The previous year VMob had generated total revenue of $385,000 so the contract was a serious catch. Involvement in such a project was also expected to substantially increase the credibility and value of VMob’s brand overall.

Talbot’s role within the company meant he was well aware of the progress and significance of the negotiations. On 23 July 2014, McDonald’s advised VMob it would be awarded the contract. Later that same day, VMob’s COO conveyed the news to the other company directors and officers, including Talbot. The next day Talbot, through Blumau, purchased one million VMob shares.

The contract was formally confirmed on 7 August 2014. VMob announced it to the market on 11 August 2014.

After an FMA investigation, Talbot was charged with one count of insider trading and eight of failing to disclose a relevant interest.

By way of explanation, Talbot stated the shares had been purchased for the benefit of his father. In the absence of a personal benefit, he had not considered his knowledge of the impending McDonald’s deal impacted upon his ability to make the trade.

Outcome

Talbot ultimately entered a guilty plea to one representative charge for failure to disclose a relevant interest. He was required to pay a penalty to the FMA of $150,000 and has undertaken not to be a director, promotor or manager of a listed issuer for five years.

While the charge of insider trading appears to have been withdrawn by the FMA during the resolution process, Talbot nonetheless admitted a contravention of the Act’s insider trading provision as part of his undertaking. He also accepted it was no defence that the shares were held for the benefit of his father.

Takeaways

There was no suggestion that VMob had been involved in Talbot’s offending or had otherwise contravened the Act.
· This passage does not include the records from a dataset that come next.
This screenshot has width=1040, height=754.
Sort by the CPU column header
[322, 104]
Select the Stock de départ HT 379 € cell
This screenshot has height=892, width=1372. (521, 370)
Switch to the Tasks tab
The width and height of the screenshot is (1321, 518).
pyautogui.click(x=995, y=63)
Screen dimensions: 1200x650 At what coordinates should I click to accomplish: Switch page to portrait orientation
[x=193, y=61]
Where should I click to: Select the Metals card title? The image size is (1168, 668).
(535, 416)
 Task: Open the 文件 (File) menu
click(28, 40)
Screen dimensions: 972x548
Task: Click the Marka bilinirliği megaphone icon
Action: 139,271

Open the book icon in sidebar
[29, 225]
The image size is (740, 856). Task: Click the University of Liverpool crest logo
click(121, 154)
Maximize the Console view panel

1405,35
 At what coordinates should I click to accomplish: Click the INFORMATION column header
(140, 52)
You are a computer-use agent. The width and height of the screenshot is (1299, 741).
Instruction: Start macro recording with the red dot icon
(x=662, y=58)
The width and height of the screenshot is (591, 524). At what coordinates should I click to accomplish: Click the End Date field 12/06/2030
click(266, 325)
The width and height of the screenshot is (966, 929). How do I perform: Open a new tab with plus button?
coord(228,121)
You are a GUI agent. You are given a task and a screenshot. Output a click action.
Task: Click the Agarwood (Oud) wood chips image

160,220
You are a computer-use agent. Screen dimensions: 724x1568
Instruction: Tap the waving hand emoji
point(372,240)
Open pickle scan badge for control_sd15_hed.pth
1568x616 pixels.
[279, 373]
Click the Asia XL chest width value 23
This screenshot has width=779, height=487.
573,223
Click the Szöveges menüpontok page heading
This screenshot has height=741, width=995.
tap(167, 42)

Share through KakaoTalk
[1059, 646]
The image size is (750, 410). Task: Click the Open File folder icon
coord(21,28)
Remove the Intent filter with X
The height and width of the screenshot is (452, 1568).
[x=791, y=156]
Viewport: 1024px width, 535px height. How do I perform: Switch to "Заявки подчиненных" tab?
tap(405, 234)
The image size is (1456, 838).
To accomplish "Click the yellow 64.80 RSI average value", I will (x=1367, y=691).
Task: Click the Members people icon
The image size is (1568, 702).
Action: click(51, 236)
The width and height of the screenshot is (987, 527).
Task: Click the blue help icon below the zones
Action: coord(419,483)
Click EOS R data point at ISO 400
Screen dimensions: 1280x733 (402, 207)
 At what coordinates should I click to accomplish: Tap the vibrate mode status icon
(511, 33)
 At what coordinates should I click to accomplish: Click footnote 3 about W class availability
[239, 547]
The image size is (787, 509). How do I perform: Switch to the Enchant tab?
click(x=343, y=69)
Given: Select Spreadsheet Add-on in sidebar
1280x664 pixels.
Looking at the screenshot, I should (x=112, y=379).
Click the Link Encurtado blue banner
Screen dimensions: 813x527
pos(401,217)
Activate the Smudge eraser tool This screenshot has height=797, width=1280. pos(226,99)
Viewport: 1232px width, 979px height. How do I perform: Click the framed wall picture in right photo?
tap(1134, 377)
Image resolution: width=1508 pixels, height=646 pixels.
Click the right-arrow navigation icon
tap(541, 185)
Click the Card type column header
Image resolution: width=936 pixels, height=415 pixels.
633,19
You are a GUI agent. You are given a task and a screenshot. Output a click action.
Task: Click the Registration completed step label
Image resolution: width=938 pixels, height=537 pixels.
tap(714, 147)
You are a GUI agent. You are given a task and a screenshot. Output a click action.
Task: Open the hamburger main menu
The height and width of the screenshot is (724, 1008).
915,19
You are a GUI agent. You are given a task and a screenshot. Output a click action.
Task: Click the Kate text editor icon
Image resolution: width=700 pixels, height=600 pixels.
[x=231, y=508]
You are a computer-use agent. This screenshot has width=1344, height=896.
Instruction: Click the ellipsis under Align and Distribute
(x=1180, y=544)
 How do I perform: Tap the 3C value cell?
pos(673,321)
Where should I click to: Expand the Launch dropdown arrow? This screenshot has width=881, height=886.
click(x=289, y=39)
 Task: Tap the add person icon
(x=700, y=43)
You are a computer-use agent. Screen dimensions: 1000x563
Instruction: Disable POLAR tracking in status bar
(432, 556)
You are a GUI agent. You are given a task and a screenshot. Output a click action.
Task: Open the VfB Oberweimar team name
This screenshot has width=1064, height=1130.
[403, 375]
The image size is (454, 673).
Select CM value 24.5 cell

To the contrary, it appears to have had sound procedures in place in an attempt to prevent insider trading.

As a listed entity, it had a trading policy that applied to all staff and contractors. It also had several officers responsible for ensuring new employees and contractors were aware of the application of that policy (though, unfortunately, one of those officers was Talbot himself).

Where an employee breaches insider trading laws, a proportion of the burden will fall on even an entirely blameless company.

It will need to spend time and money engaging with the regulator during its investigation. It will need to produce documents and records, and consider the best means of preserving their confidentiality (particularly when some may ultimately be produced during court proceedings). It must also endure being associated with the employee’s breach in media coverage of any prosecution, which may continue for months, even years.

To reduce, as much as possible, the risk of insider trading by an employee or contractor, it would be sensible for issuers to take the following steps:

  • Ensure the company has an internal trading policy which aligns with the law. When a new case is decided, take the opportunity to review the policy to ensure it continues to reflect the current position.
  • Ensure all staff are trained in the policy, the reasons behind it, and the ramifications if it and/or the law is breached.
  • Use the publicity which tends to surround insider trading cases as a prompt for refresher training. Be aware there may be a need to correct misperceptions of the law which have been encouraged by over-simplified media reporting. For example, last year’s retrial of Hamish Sansom was heavily – but not always accurately – reported. If media coverage has left room for misunderstanding of the law, this should be actively addressed.

It is also important to ensure successive rounds of updates and refreshers do not obscure what should fundamentally be a straightforward concept. Whether under the previous Act or the current, an information insider must not trade. It’s as easy as that.